> O que fazer:
Com base no texto sobre a carteira de motorista, explique com que finalidade estão sendo propostas as mudanças no processo de primeira habilitação. Responda em uma a três frases.

Tirar carteira de motorista pode ficar mais demorado e caro
Mudanças devem ser apresentadas ao Contran até fim do mês; ideia é aumentar segurança no trânsito
Um grupo de trabalho envolvendo 19 órgãos de trânsito e da sociedade civil estuda 15 propostas que prometem representar a maior reestruturação no processo para primeira habilitação no país. Em fase final de debate, a resolução deve ser concluída até o dia 31 e enviada em seguida para análise do Conselho Nacional de Trânsito (Contran). Caso ela seja aprovada, as mudanças começam a valer em 180 dias. O objetivo é melhorar os índices de aprovação dos condutores. No ano passado, 66% dos candidatos foram reprovados em Minas; em Belo Horizonte, foram 68% – percentuais que se mantêm nos últimos anos e no resto do país.

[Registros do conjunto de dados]

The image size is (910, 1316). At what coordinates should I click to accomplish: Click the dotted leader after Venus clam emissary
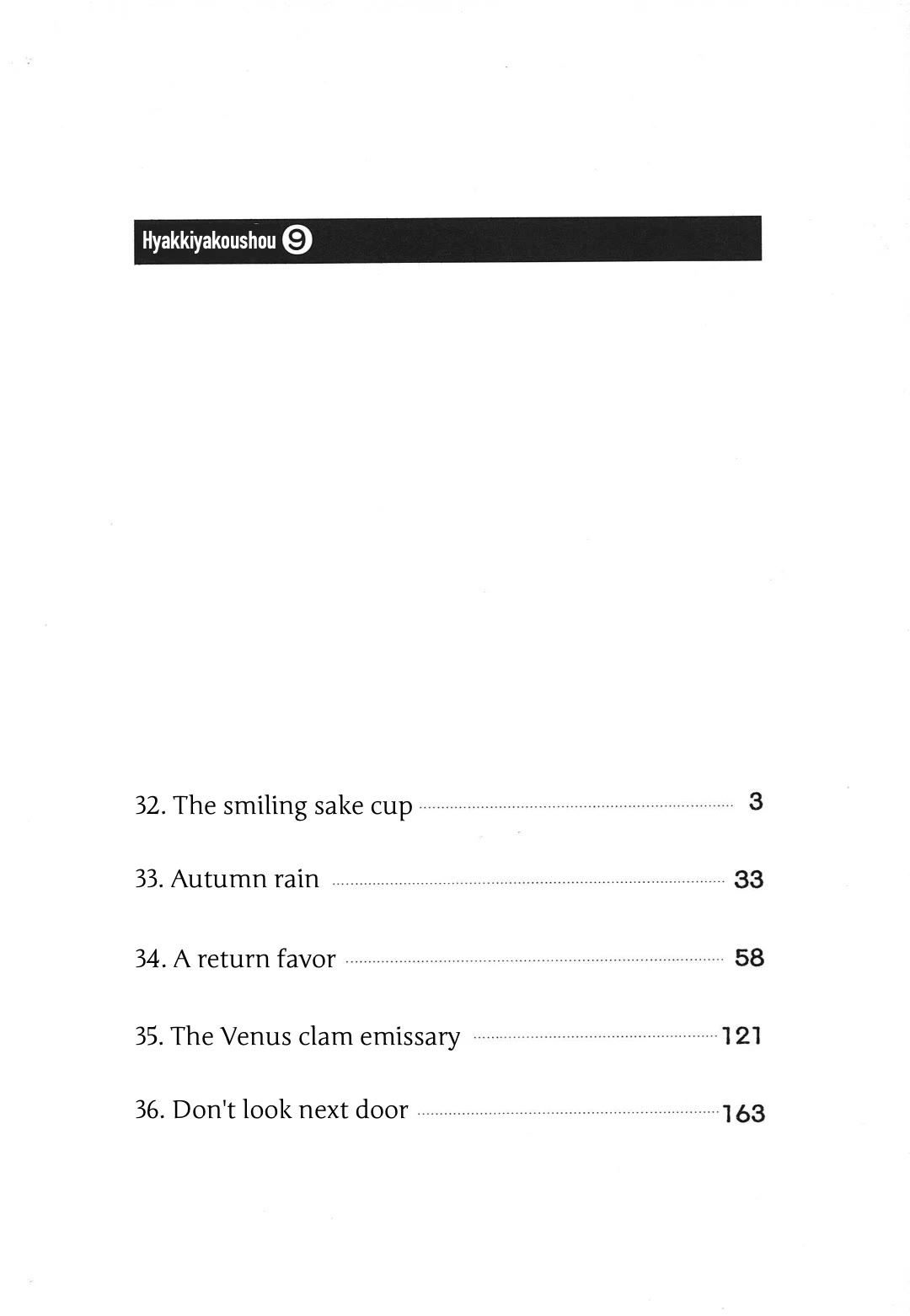(x=596, y=1037)
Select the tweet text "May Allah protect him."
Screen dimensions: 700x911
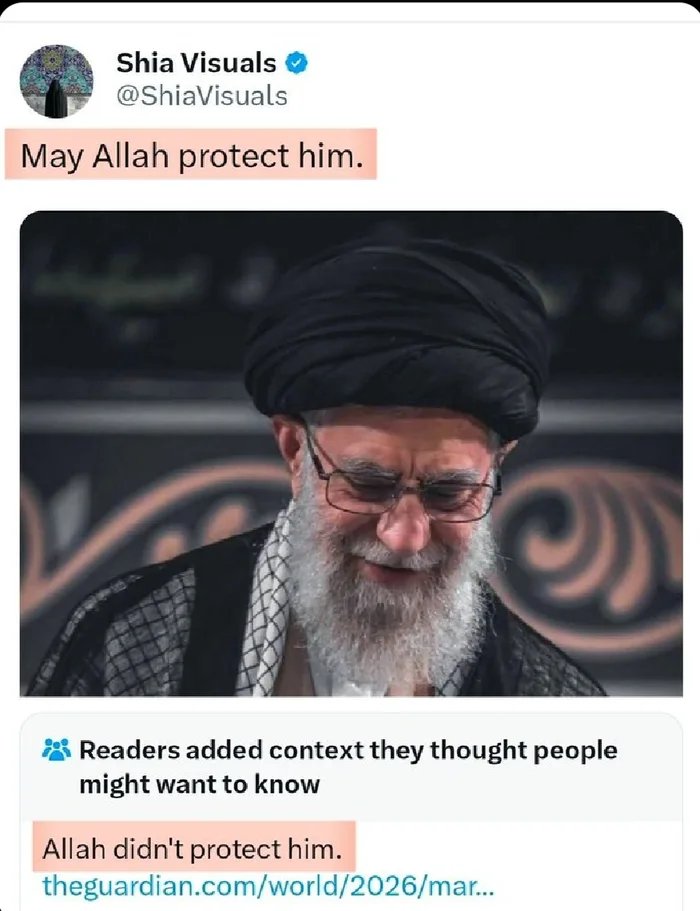point(192,156)
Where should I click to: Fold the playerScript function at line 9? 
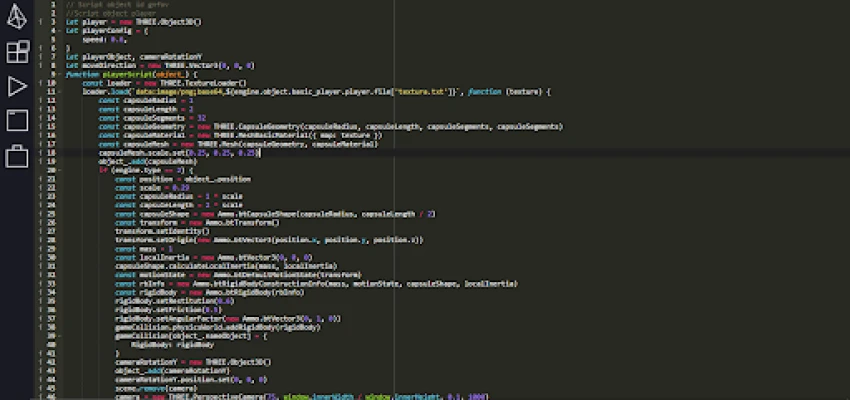(60, 74)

> Resposta completa:
As mudanças têm como objetivo melhorar os índices de aprovação dos condutores e, segundo o subtítulo, aumentar a segurança no trânsito. No ano passado, 66% dos candidatos foram reprovados em Minas e 68% em Belo Horizonte, percentuais que se mantêm nos últimos anos e no resto do país.